The sensitivity analysis indicates that increases in precipitation tend to increase flood magnitudes more in rivers with high BFI and low runoff ratio, which often have lower values of specific discharge and higher aridity index. Increases in air temperature (in the absence of changing precipitation) lead to decreases in seasonal flood magnitudes through evaporation. These results consider each variable independently, and thus do not imply that climate change decreases flooding. The negative effect of high air temperature on flood magnitudes is significantly more pronounced in groundwater-limited areas and in the spring, summer and autumn in dry catchments with low rainfall and high streamflow elasticity. Our simulations of LC change effects suggest that in GB, urbanization may increase flood magnitudes more in catchments with a high BFI and low runoff ratio (which often have a higher aridity index), while afforestation is found to decrease river floods more in locations with low BFI.

Overall, the combined effect of rising precipitation and urbanization amplifies flood magnitude in many locations, and especially in groundwater-dominated catchments. The approach proposed herein may be used to further disentangle the empirical joint effects of, for instance, urbanization/afforestation and rising precipitation in individual catchments, or in different regions of the globe. Further work would be valuable to improve the explainable AI design and quantify the uncertainty arising from different data sources.

Acknowledgments

The authors would like to thank the Reviewers and Associate Editors for their insightful and helpful comments on the manuscript. Zhenrong Du is thanked for assistance with the FROM-GLC Plus data set. Bailey Anderson and Marcus Buechel are thanked for insightful discussions. LS and SM were supported by a UKRI Future Leaders Fellowship award to LS (MR/V022008/1). LS was additionally supported by NERC (NE/S015728/1), the John Fell Fund, and the Returning Carers' Fund at the University of Oxford. GC and YZ were supported by a UKRI Future Leaders Fellowship award to GC (MR/V022857/1). HM was supported by the NSF Hydrologic Sciences Program, NSF Division of Earth Sciences (Award 2124923). The authors wish to thank the Centre for Environmental Data Analysis and the National River Flow Archive for providing the data used for the analyses. One of the authors is Associate Editor at Earth's Future.

    Conflict of Interest

    The authors declare no conflicts of interest relevant to this study.
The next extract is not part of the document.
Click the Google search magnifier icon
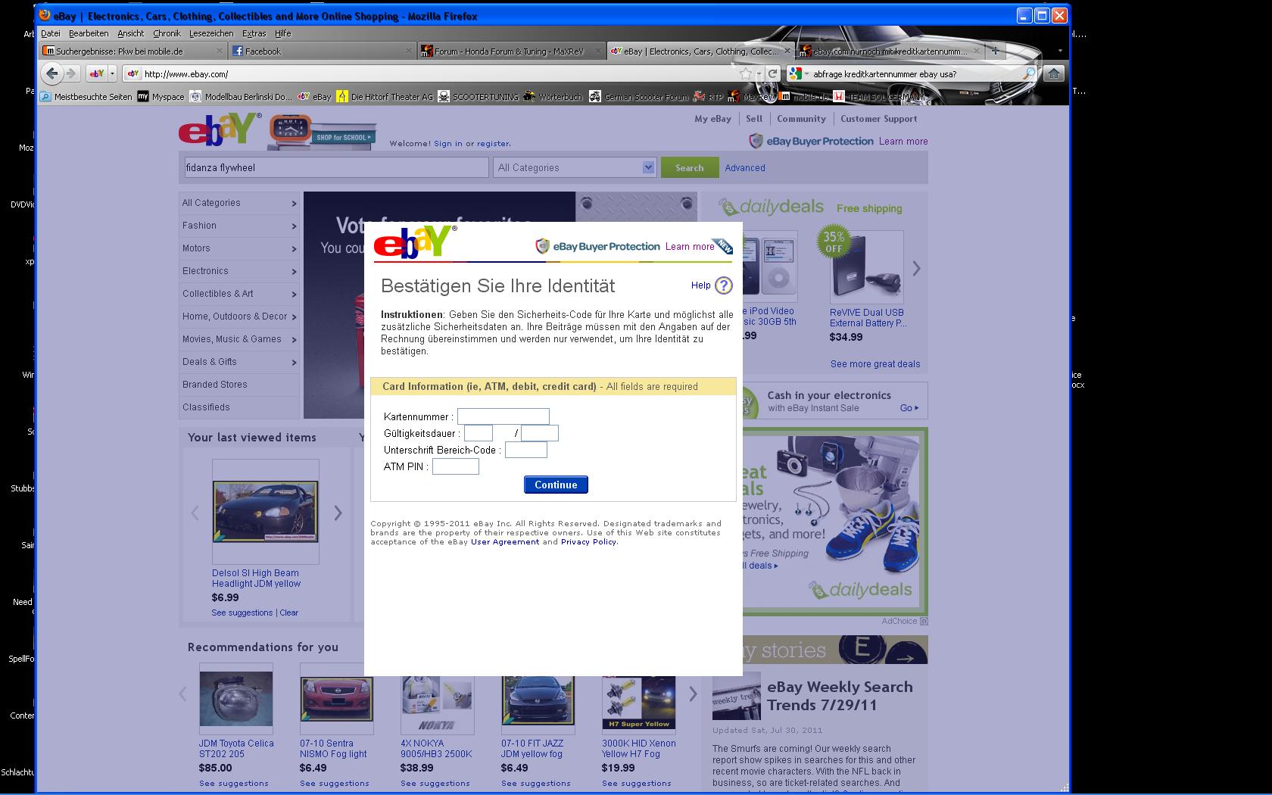 click(x=1029, y=73)
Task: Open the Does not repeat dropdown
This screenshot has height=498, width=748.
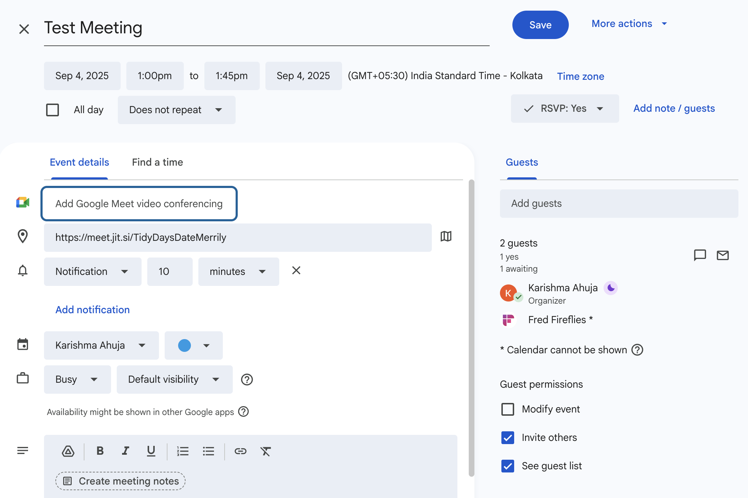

    Data Availability Statement

    Meteorological variables for Great Britain are from HadUK-Grid Gridded Climate Observations (Met Office, 2023). Potential evapotranspiration data are from Brown et al. (2022). Streamflow data are from the UK National River Flow Archive (NRFA, 2023). Static catchment descriptors are from CAMELS-GB (Coxon et al., 2020). The land cover data are from FROM-GLC Plus (Yu et al., 2022).